[Supplied text]

# # # #

ST. PETERSBURG — Zechariah Wigfall had watched the news reports of police violence. He felt it creeping closer.
That’s why the 14-year-old, flanked by seven other teens, stood before St. Petersburg police Chief Anthony Holloway on a late June morning and asked, after nervously shifting from foot to foot, "How do you feel about body cameras?"
Zechariah and his peers were three weeks into their "Summer at City Hall" — a pilot internship program — when they filed into the chief’s office.
The technology — worn by on-duty officers and meant to bolster accountability — has been widely adopted across Florida but not in Tampa Bay’s largest departments. Mayor Rick Kriseman opposes the little black boxes. Holloway has been studying them for years.
The teenagers thought their visit would be the first step in drafting a proposal to see city officers equipped with cameras.
Then the chief answered Zechariah with his own question: How many of his rights was he willing to give up?
• • •
A week earlier, the interns had gathered around a table in City Hall. Empty pizza boxes sat stacked on a counter nearby and on the wall hung a poster-sized sheet of paper branded "Big Ideas." From that list, they had picked their topic for the summer, the goal being to "draft a proposed ordinance or propose an item to fund in the budget," according to the program’s brochure.

# # # #

[Supplied records]

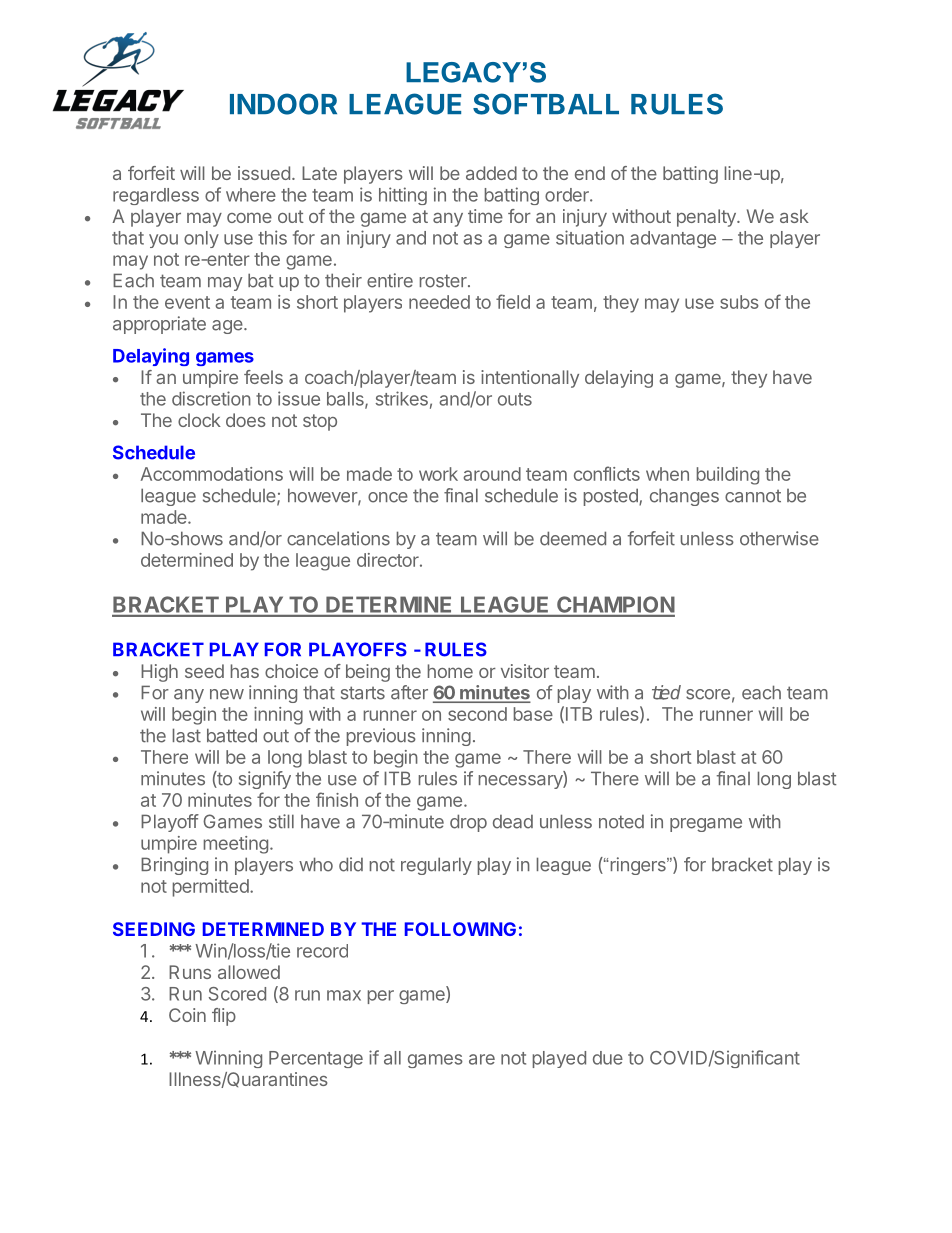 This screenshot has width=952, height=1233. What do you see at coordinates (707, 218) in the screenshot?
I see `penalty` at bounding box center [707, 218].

# # # #

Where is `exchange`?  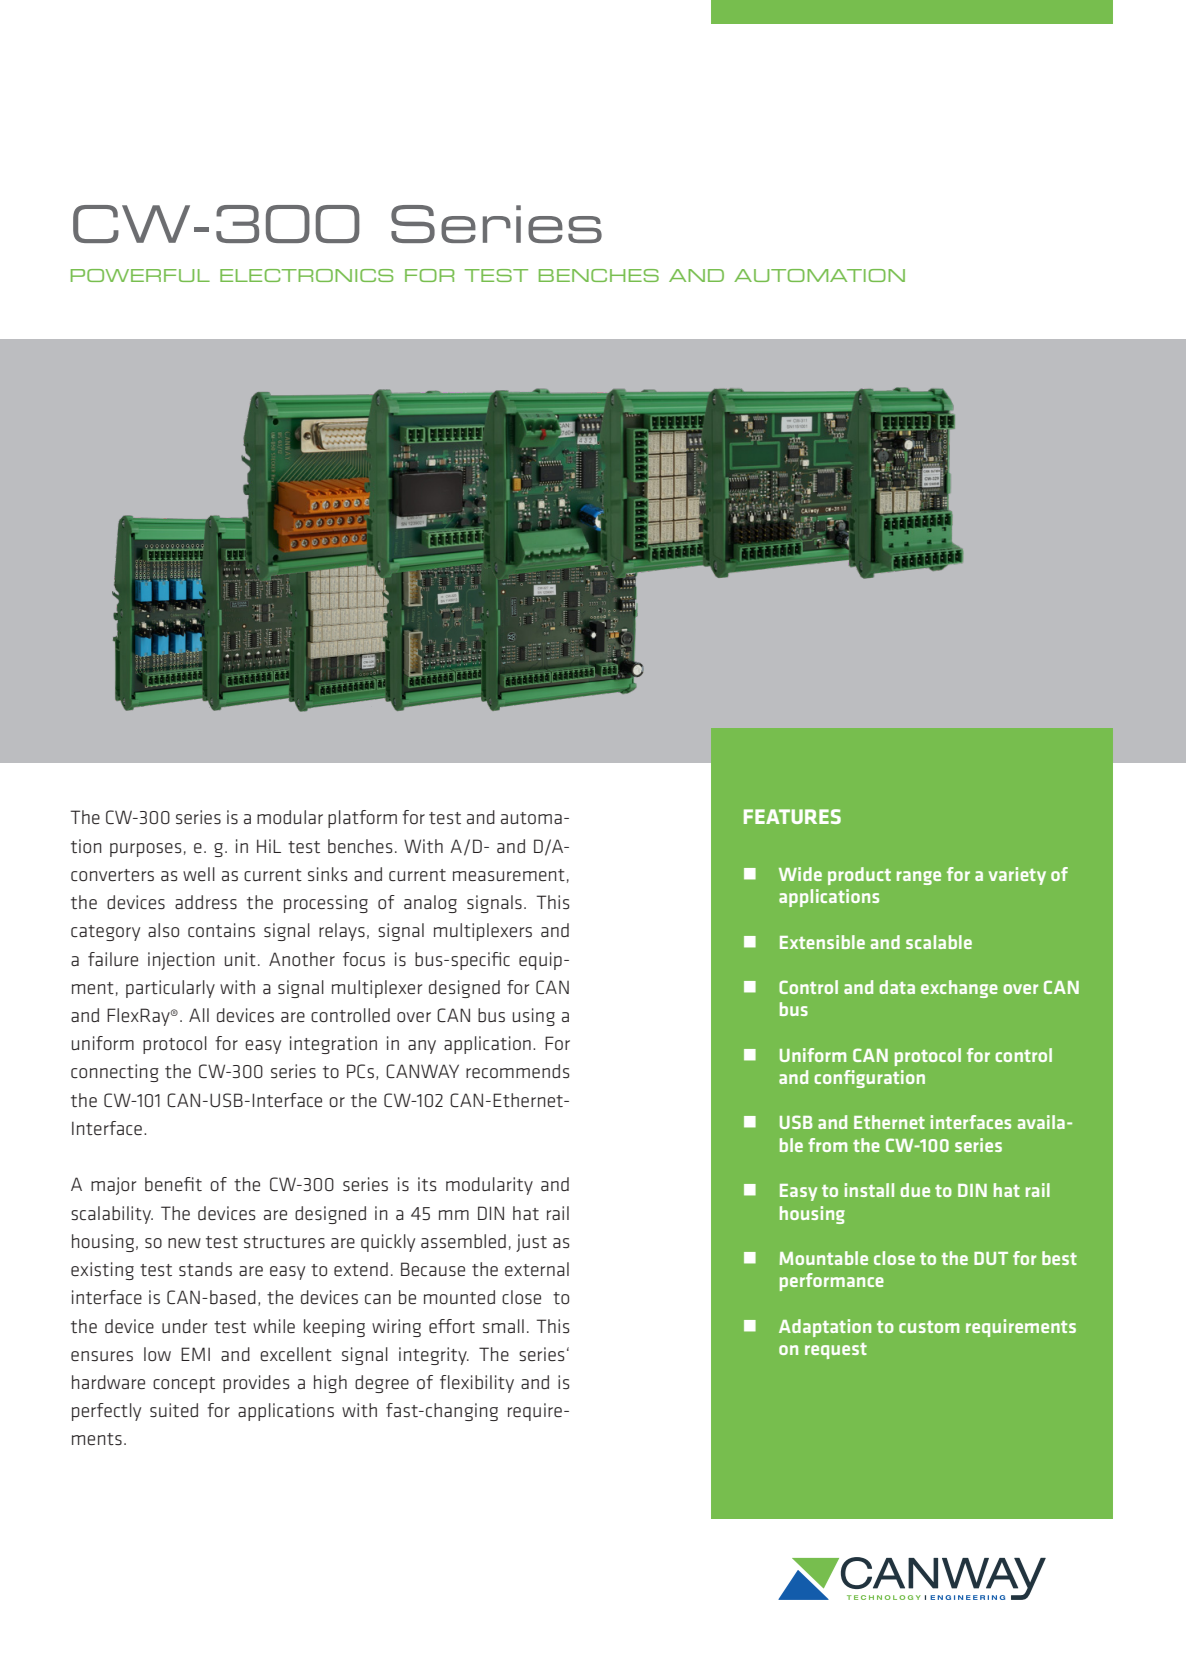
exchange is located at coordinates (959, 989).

# # # #

[Required actions]
• a. Duplicate everything in the article about the St. Petersburg interns from "Zechariah and his" down to "them for years.".
• b. List every person named in the article about the St. Petersburg interns.
• c. Resume the article about the St. Petersburg interns, starting after its final sentence.

[Answer set]
• a.
Zechariah and his peers were three weeks into their "Summer at City Hall" — a pilot internship program — when they filed into the chief’s office.
The technology — worn by on-duty officers and meant to bolster accountability — has been widely adopted across Florida but not in Tampa Bay’s largest departments. Mayor Rick Kriseman opposes the little black boxes. Holloway has been studying them for years.

• b. Zechariah Wigfall, Anthony Holloway, Rick Kriseman

• c.
Fifteen-year-old Kyla Martin, like the others, had signed up to participate because she was curious about local government and wanted to get more involved.
"As a kid, you really don’t know what’s going on in your city," said Lauryn Latimer, 17. "This is like an eye-opener."
They didn’t want to feel clueless if, as adults, they had an issue the city could address. Or hopeless, if officials made decisions that impacted their lives.
Like body cameras.
At the table that afternoon, the teens agreed that St. Petersburg has had relatively few issues when compared to police forces nationwide. And the kids — all but one of whom are black — said they had never felt discriminated against by police. But incidents elsewhere have weighed on their minds.
"You don’t really know where it could happen," Lauryn said.
"Or where it could happen next," said Chase Moore, also 17.
Why not adopt the devices, they figured. Everyone — police and citizens — could benefit, said Lorenzo Wigfall, Zechariah’s 17-year-old brother.
Councilman Steve Kornell — who organized the program — warned the teens that police here have strong feelings about body cameras. But the group seemed optimistic.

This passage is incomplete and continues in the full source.